Revenues from Existing Contracts
If you have a sophisticated financial accounting system, it is likely you have a handle on the revenue schedules from existing clients. However, it’s common to see actual revenue schedules generated in a spreadsheet for internal reporting and analysis. If you rely on a spreadsheet, it is probably because its the only way of dealing with the numerous and confusing revenue recognition policies you work out with your accountants and auditors.

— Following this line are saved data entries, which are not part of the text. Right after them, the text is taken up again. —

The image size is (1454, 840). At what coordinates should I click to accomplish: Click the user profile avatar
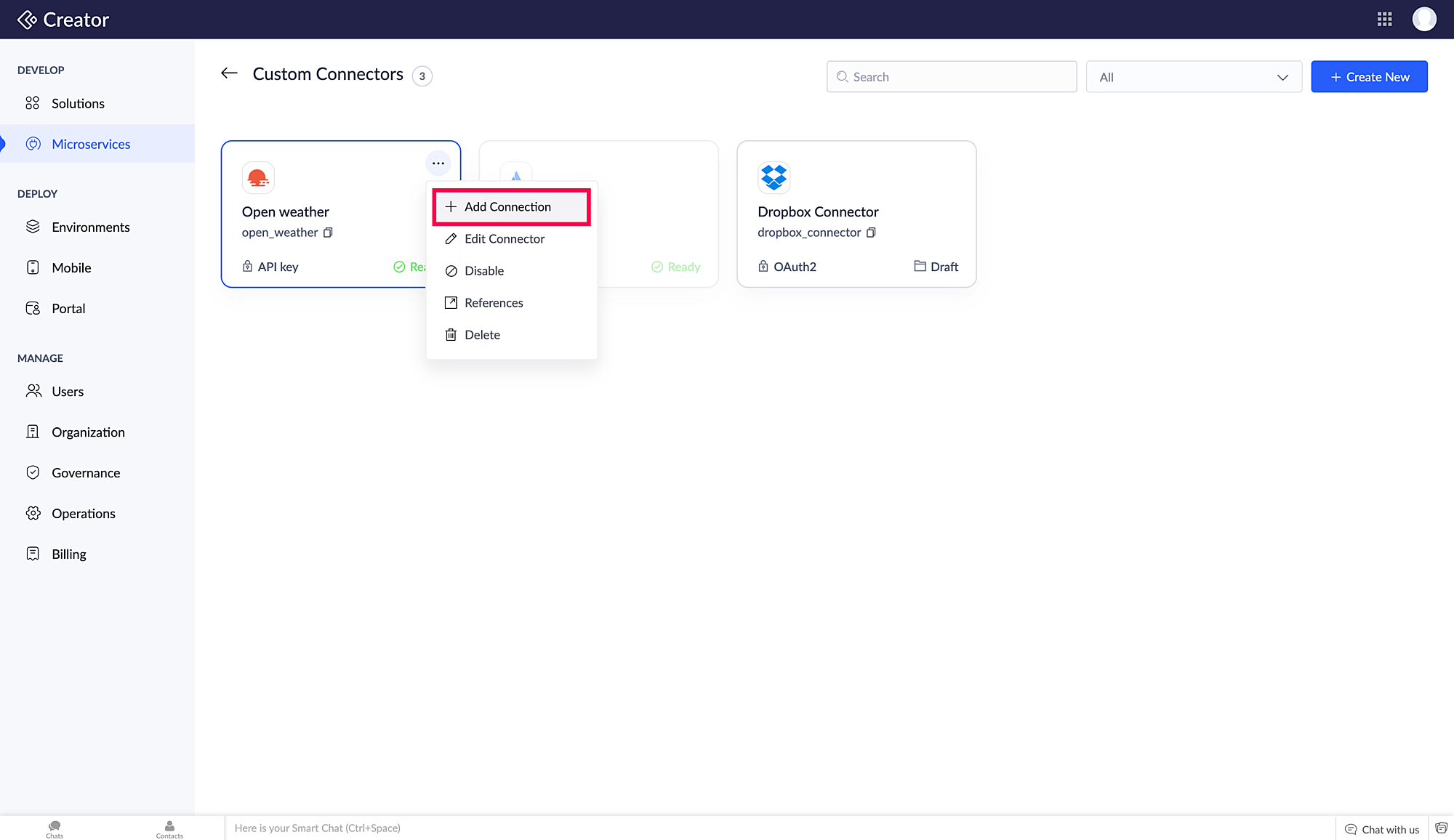(1423, 19)
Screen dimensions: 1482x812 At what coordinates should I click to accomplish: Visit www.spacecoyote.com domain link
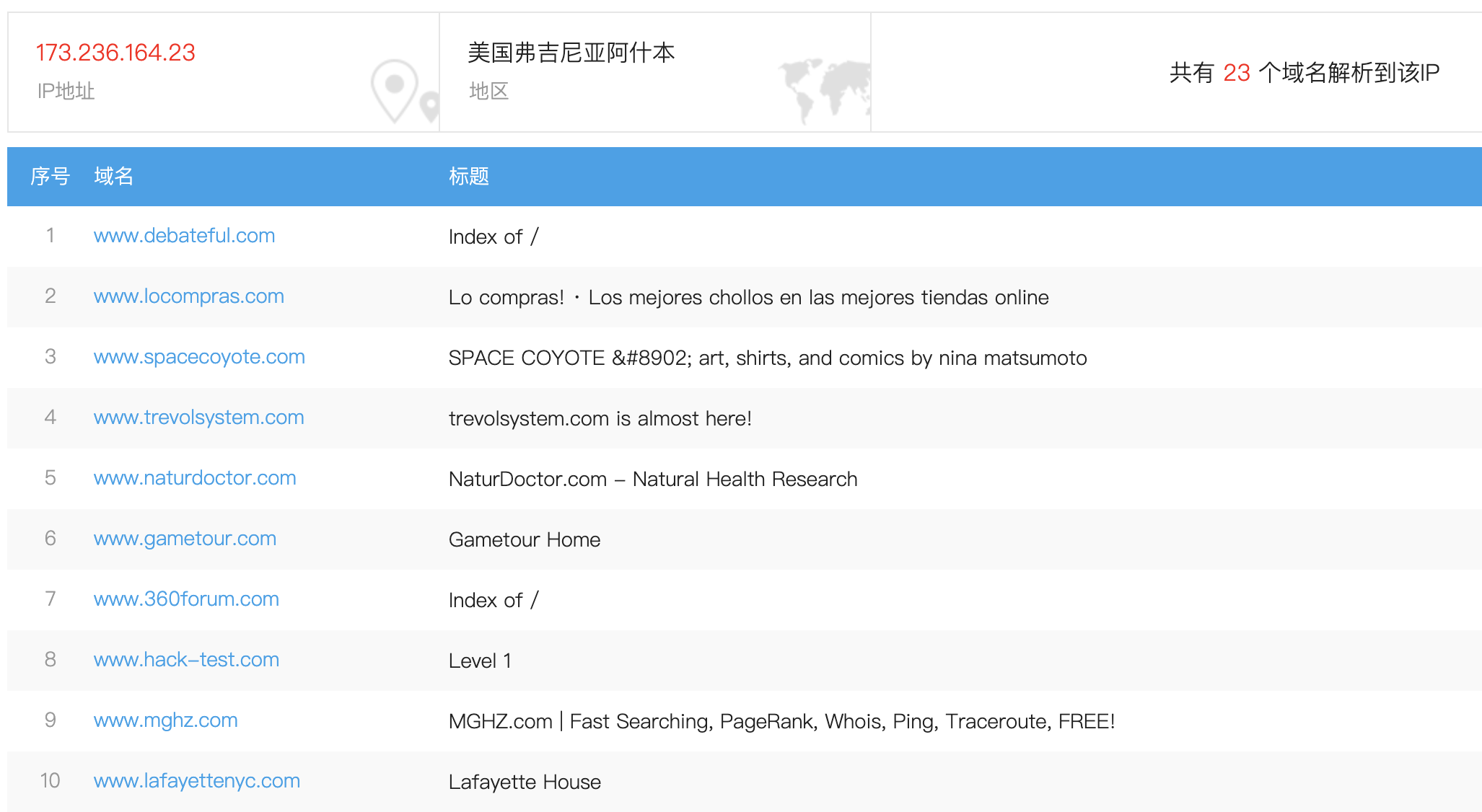click(x=199, y=357)
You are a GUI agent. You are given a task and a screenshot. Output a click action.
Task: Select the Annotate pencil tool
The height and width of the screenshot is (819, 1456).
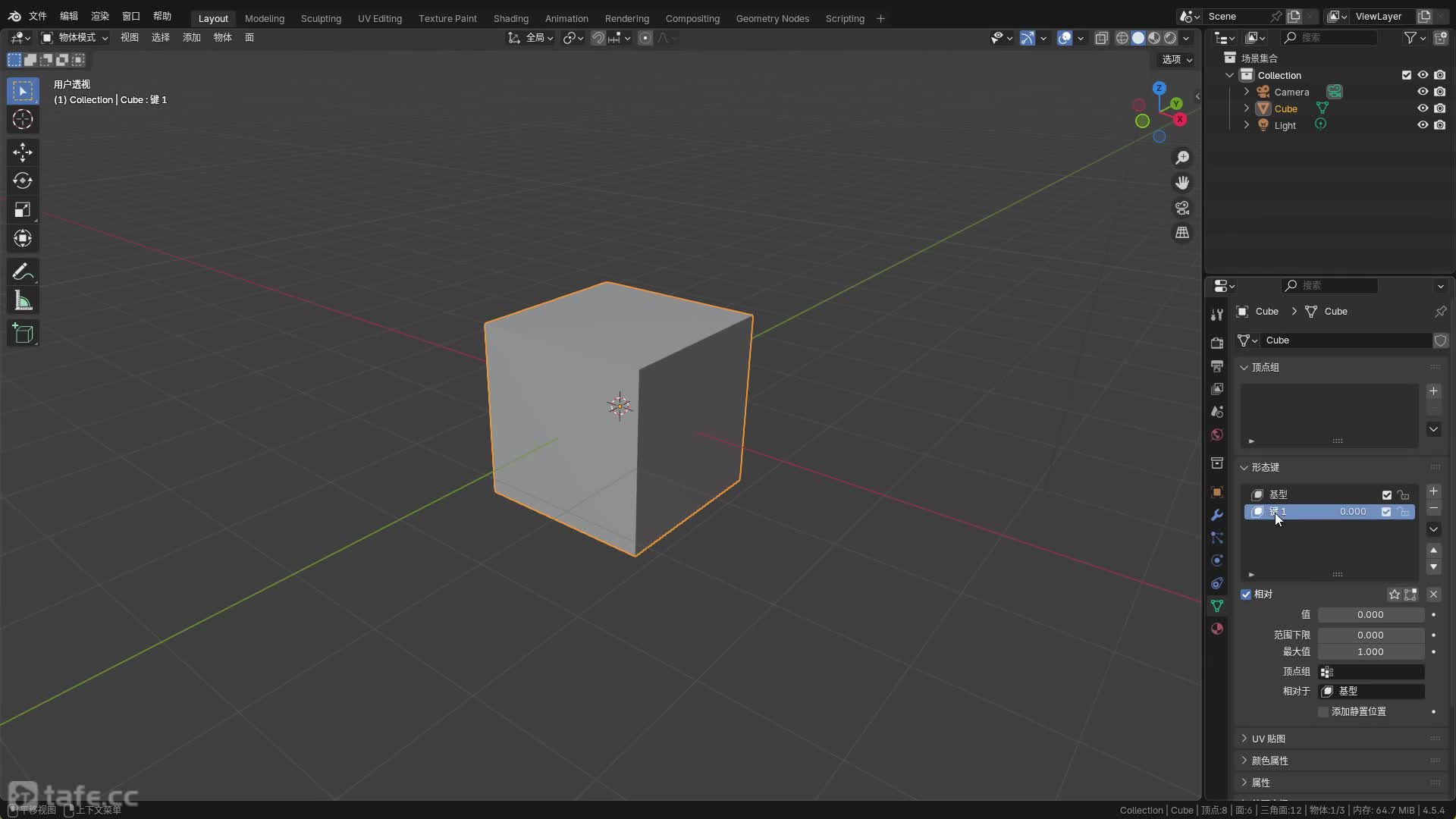click(22, 272)
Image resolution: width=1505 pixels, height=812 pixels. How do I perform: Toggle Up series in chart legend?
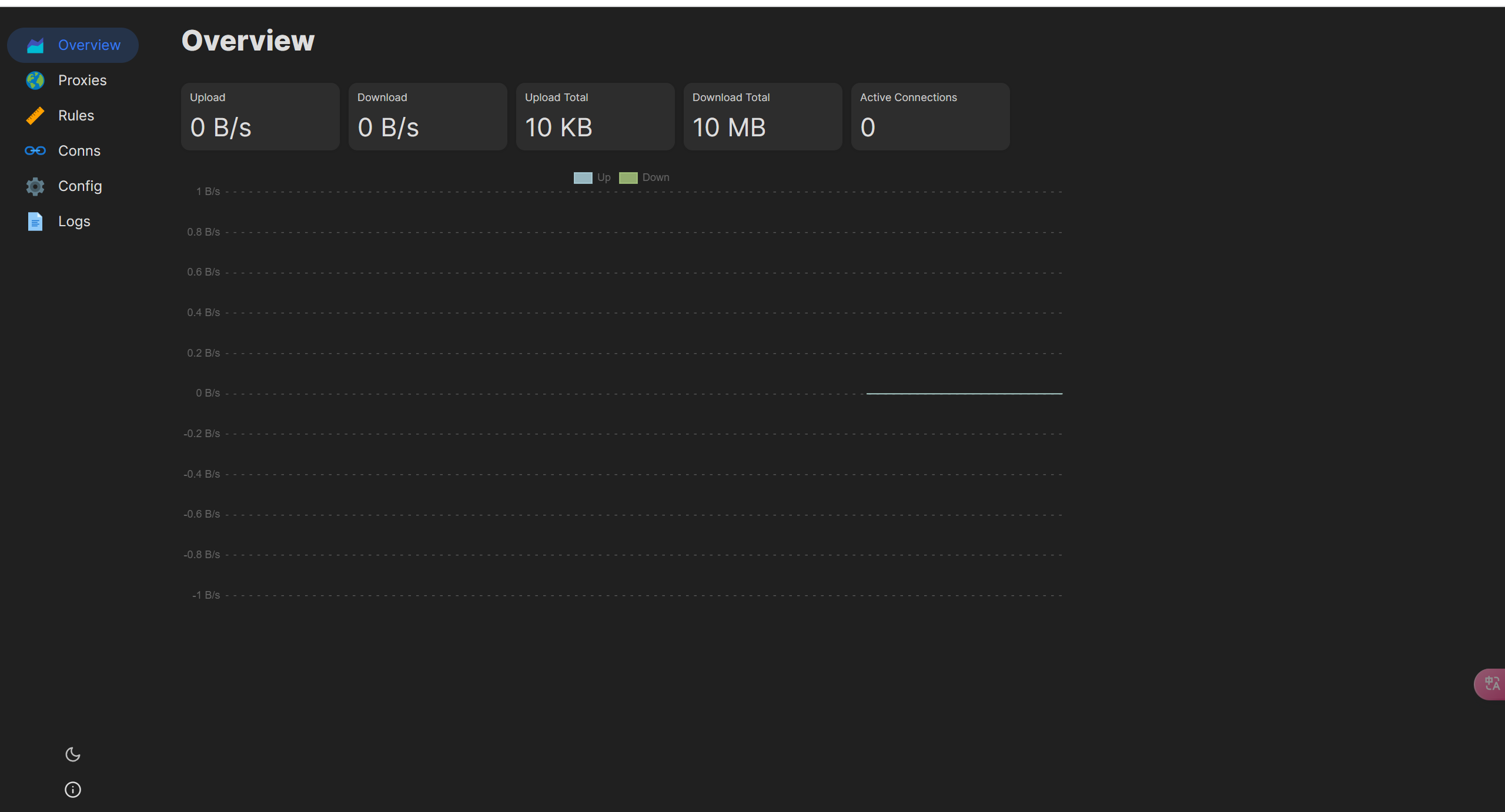tap(604, 177)
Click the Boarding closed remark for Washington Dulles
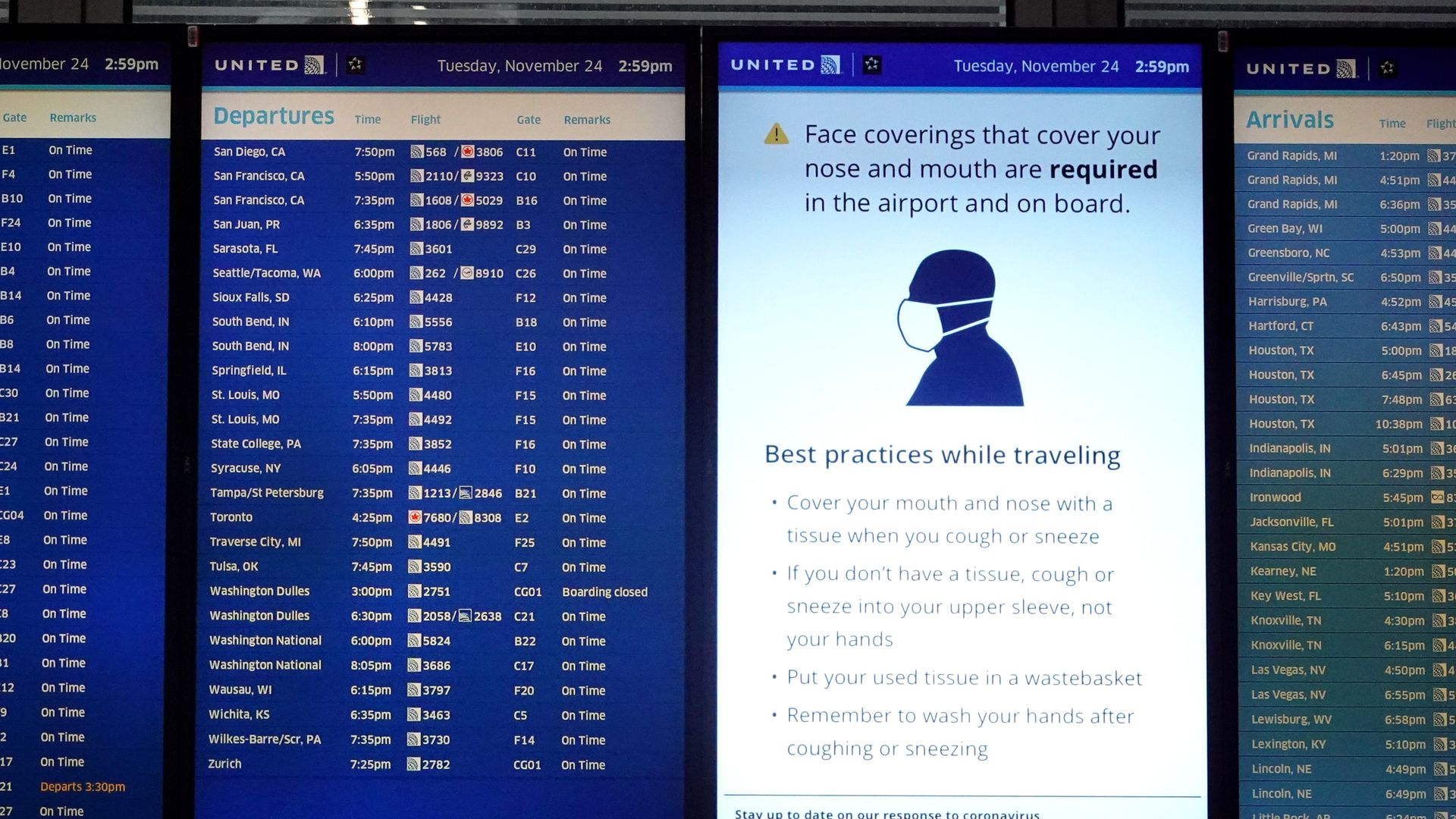The width and height of the screenshot is (1456, 819). click(x=604, y=592)
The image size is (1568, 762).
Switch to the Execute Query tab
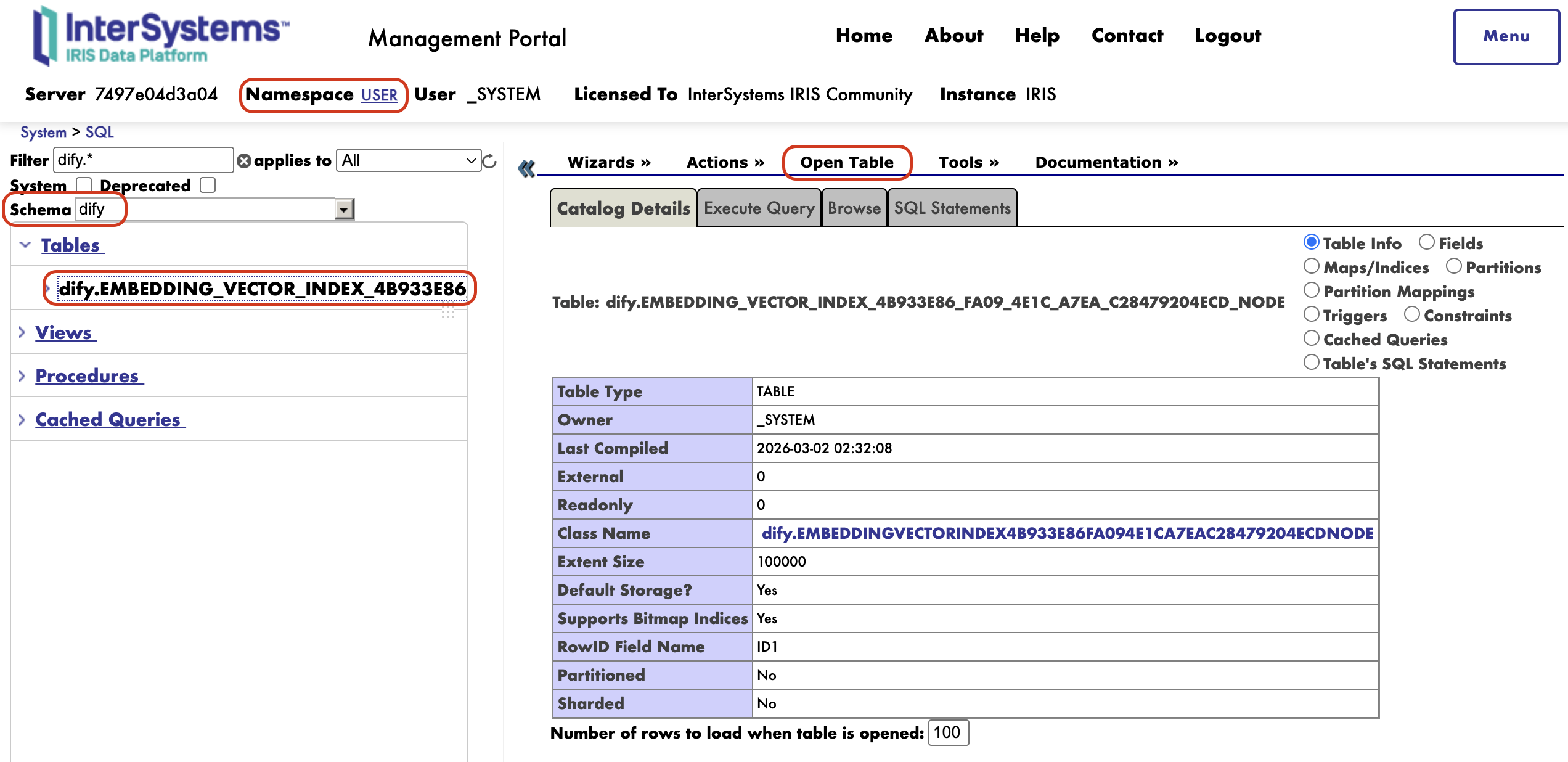point(759,208)
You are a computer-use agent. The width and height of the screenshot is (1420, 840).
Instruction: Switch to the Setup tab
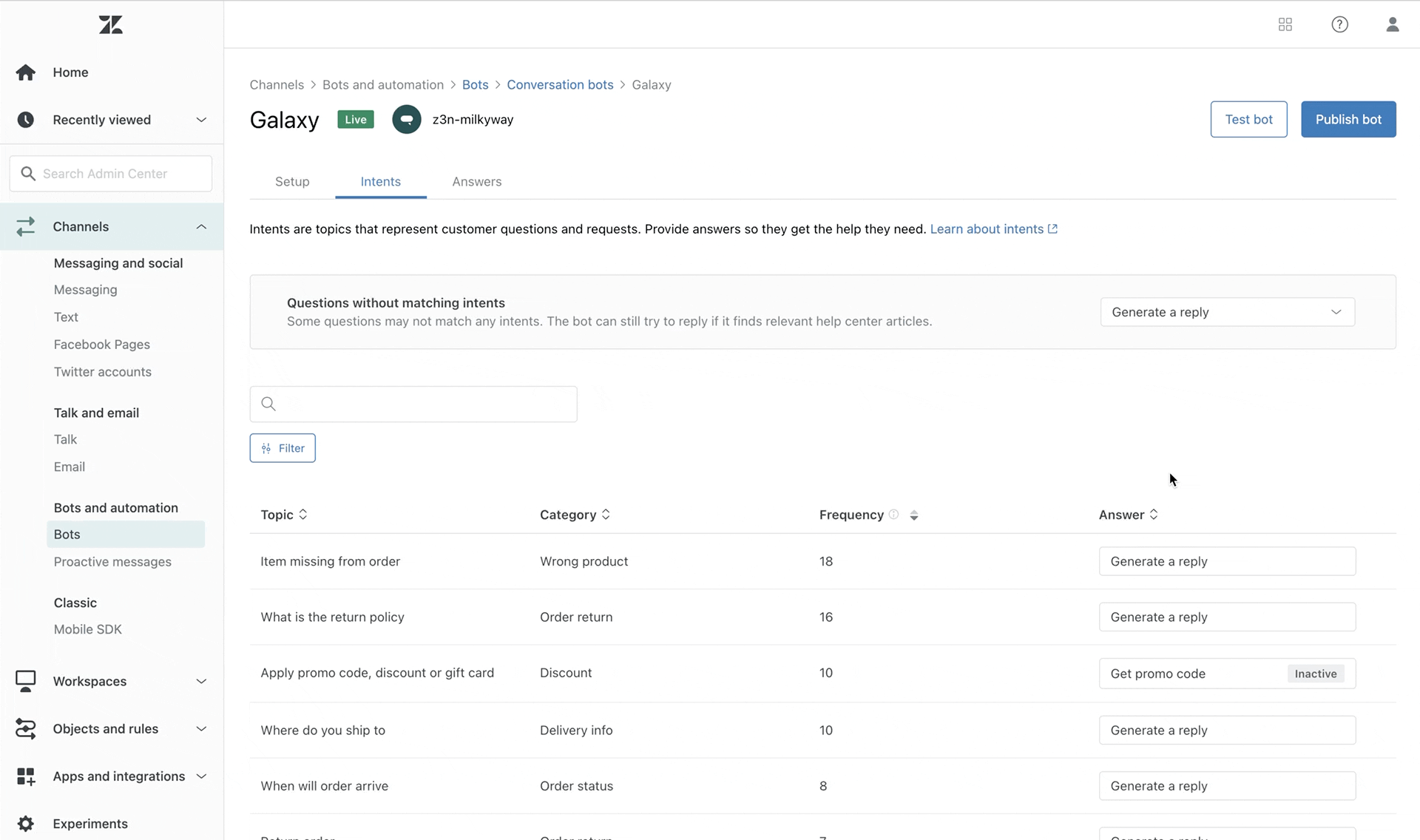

If you do, SaaS Optics is likely a better solution. SaaS Optics handles a wide variety of revenue recognition issues and schedules, including:
- Amortizing one-time license and set-up fees over any period, including the agreement term or a period other than the term, such as the expected average client life cycle
- Amortizing ad hoc or other professional service fees, again over any period
- Recognizing subscription services fees over the term of the agreement
- Recognizing variable subscription fees
Revenue Projection from Future Renewed Contracts/Terms
Of the three inputs, this is the most difficult to generate in a spreadsheet. SaaS Optics provides two distinct ways for you to project revenue from future renewals. You can:
- Project using contract line item specific entries
- Project using statistical projections
If you have the ability to gage the health of your existing clients, either because the number of them is manageable enough for your organization to have sufficient insight as to the individual likelihood of renewal, or you can systematically measure the usage and health of your clients using system data, you might prefer this approach. It provides the most accurate revenue forecast. With this approach, you simply add a “Projected Renewal” transaction in the transaction register, and the system will generate the appropriate revenue schedule, factoring in your configured and relevant rules for revenue recognition. And, the projection items can be added manually or using our APIs.
You can also use the statistical revenue projection capability. You can choose to project using the Customer Life Cycle Renewal Curve, which generates an aggregate revenue schedule by applying the appropriate renewal rate for each contract based on where the contract is in its term life cycle. This provides the most accurate statistical projection. Or, you can use a simple renewal rate, which while not as accurate (see the article on the problems with a simple SaaS churn rate), is excellent for what-if analysis.
Revenue Projection from New Contract (new sales/contracts)
Your sales team and CRM/SFA system will help you (to a certain degree) project new sales, but you still need to generate revenue schedules. Financial accounting systems are designed to deal with actual transactions, so again you go back to a spreadhseet.
SaaS Optics readily handles the generation of a revenue schedule, again addressing different revenue recognition methods for the components of your contracts (one time, subscriptions, ad hoc, etc.)